Magdalena Dalman: Wracamy do Morza Bałtyckiego
2022-09-18 20:00:00(ost. akt: 2022-09-17 08:26:29)
Kiedy tutejsze ziemie były zaludniane, przejście przez Mierzeję Wiślaną istniało, widać je na średniowiecznych mapach — mówi Magdalena Dalman. Burmistrzyni miasta i gminy Tolkmicko przyznaje, że dzięki nowej drodze wodnej łączącej Zalew Wiślany z Zatoką Gdańską, nasze okno na świat znów się otwiera.
— Co sprawia, że Tolkmicko jest miasteczkiem wyjątkowym, które zasługuje na uwagę?
— Po pierwsze położenie — to urocze miasteczko nad Zalewem Wiślanym otoczone jest malowniczymi wzgórzami Wysoczyzny Elbląskiej — podobnie jak cała gmina, ponieważ część naszych wsi leży tuż nad Zalewem, a część na wzgórzach Wysoczyzny.
Wyróżniamy się przepięknym krajobrazem — osoby, które przyjeżdżają do nas po raz pierwszy, mówią, że tutejsze widoki są naprawdę niezwykłe.
W związku z naszym położeniem możemy pochwalić się walorami przyrodniczymi i występowaniem roślin i zwierząt, które nawet w samej Polsce są dość rzadkie. Warunki klimatyczne sprawiają, że jest u nas trochę chłodniej, na naszych terenach są jednak cieplejsze enklawy — i tak w Tolkmicku uprawiane są brzoskwinie, a w Białej Leśniczówce w Kadynach — winorośle.
Nasze tereny mają ciekawą historię, która pozostawiła swoje ślady zarówno w krajobrazie, jak i zabudowie. Pamiątki pozostawione przez poprzednich mieszkańców odnajdujemy do dziś — są to obiekty częściowo przebadane lub dopiero rozpoznane. Mamy na przykład Wały Tolkmita — pozostałości staropruskiego grodziska położone zaraz za Tolkmickiem, na wzgórzach Wysoczyzny Elbląskiej. Jest też Święty Kamień leżący w wodach Zalewu Wiślanego, który poświęcony był staropruskiemu bóstwu płodności i urodzaju.
Spoglądając w kierunku wody, nie sposób nie wspomnieć o walorach samego Zalewu Wiślanego — gmina Tolkmicko posiada na swoim terenie całe kilometry wybrzeża Zalewu — znajdziemy tu urządzone plaże — takie jak w Suchaczu, Kadynach i Tolkmicku, ale też szczególnie urokliwe dzikie plaże, a wokół nich trzcinowiska i lasy.
Akwen Zalewu jest szczególnie interesujący dla miłośników żeglarstwa i sportów wodnych. Mamy tutaj niewielką głębokość na dość dużym obszarze — może to być czasami kłopotem dla żeglarzy, ale dla osób uprawiających np. surfing, windsurfing czy kitesurfing stanowi to okoliczność sprzyjającą — podobnie jak wietrzne dni, których mamy w ciągu roku całkiem sporo.

## Zadania do wykonania
• A. Odpowiedz na podstawie tekstu o Tolkmicku:
(i) Jakie owoce uprawia się w Tolkmicku?
(ii) Jakiemu bóstwu był poświęcony Święty Kamień leżący w wodach Zalewu Wiślanego?
(iii) W których miejscowościach znajdują się urządzone plaże?
• B. Skopiuj wiernie fragment tekstu o Tolkmicku, zaczynając od słów "Kiedy tutejsze ziemie" i kończąc na słowach "zasługuje na uwagę?".

## Fragment danych
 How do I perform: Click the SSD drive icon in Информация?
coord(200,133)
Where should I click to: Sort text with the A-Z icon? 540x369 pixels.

## Odpowiedzi do zadań
• A.
(i) Brzoskwinie.
(ii) Staropruskiemu bóstwu płodności i urodzaju.
(iii) W Suchaczu, Kadynach i Tolkmicku.

• B.
Kiedy tutejsze ziemie były zaludniane, przejście przez Mierzeję Wiślaną istniało, widać je na średniowiecznych mapach — mówi Magdalena Dalman. Burmistrzyni miasta i gminy Tolkmicko przyznaje, że dzięki nowej drodze wodnej łączącej Zalew Wiślany z Zatoką Gdańską, nasze okno na świat znów się otwiera.
— Co sprawia, że Tolkmicko jest miasteczkiem wyjątkowym, które zasługuje na uwagę?